### Records for this exercise ###

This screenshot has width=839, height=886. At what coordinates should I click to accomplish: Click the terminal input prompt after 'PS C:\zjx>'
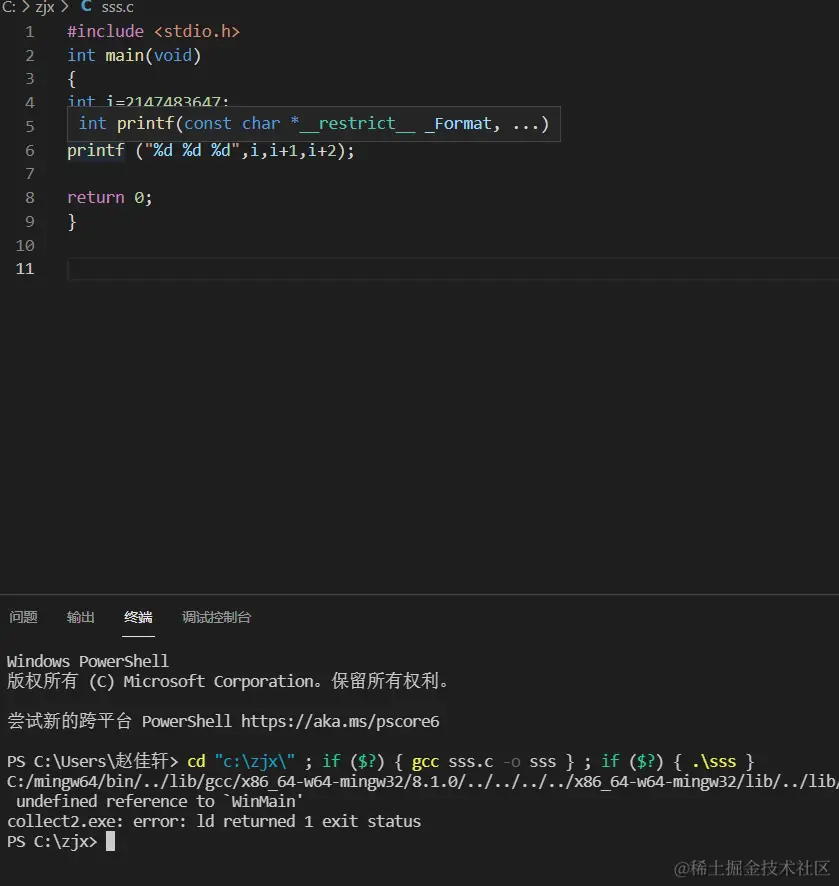pyautogui.click(x=112, y=841)
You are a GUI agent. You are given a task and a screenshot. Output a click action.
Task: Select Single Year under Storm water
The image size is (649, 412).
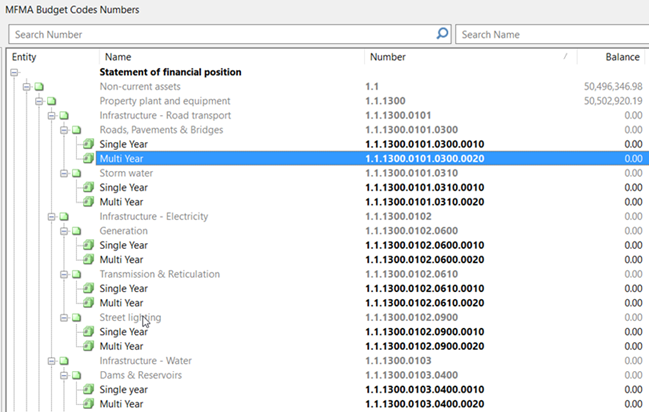(x=124, y=188)
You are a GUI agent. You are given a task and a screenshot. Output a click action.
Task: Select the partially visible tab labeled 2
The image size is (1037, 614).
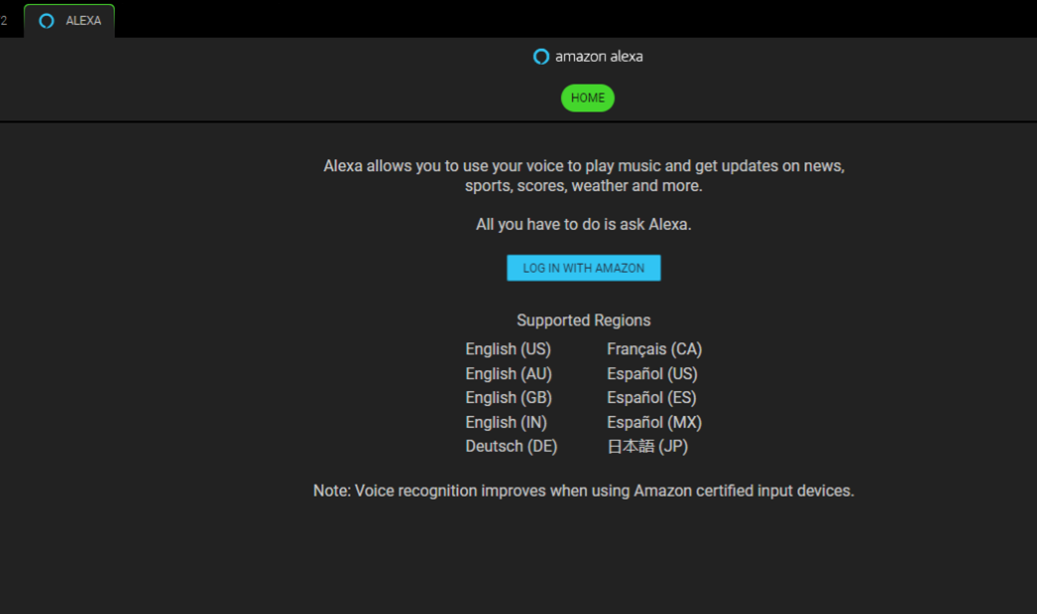click(x=5, y=21)
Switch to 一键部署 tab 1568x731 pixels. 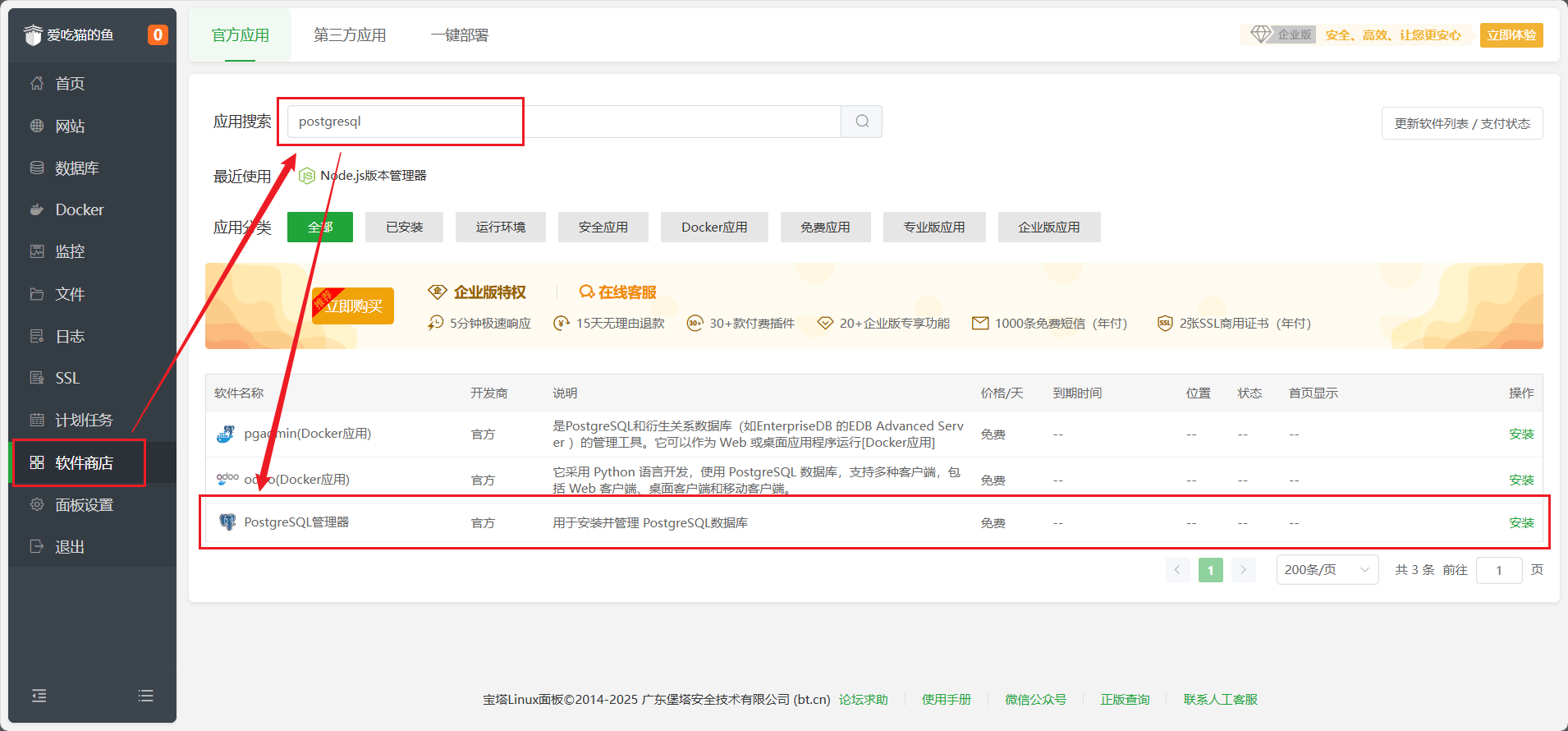(460, 35)
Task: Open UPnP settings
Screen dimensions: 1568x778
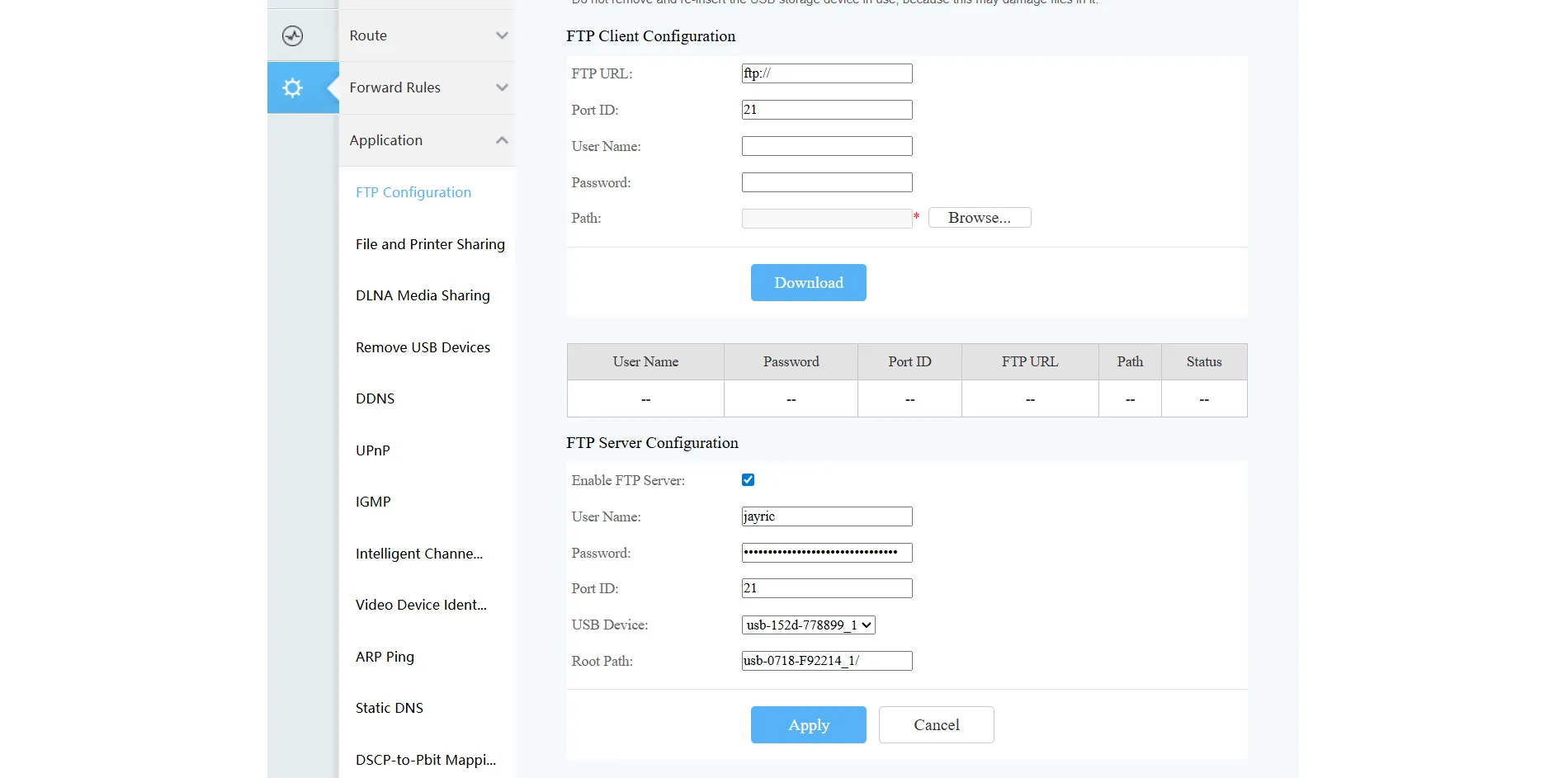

###

-- What to produce --
Repeat the lines of the records above word for word, from the start of the records up to and including the line containing "pyautogui.click(x=112, y=841)". Leave out the pictures.

-- Expected output --
This screenshot has width=839, height=886. At what coordinates should I click to accomplish: Click the terminal input prompt after 'PS C:\zjx>'
pyautogui.click(x=112, y=841)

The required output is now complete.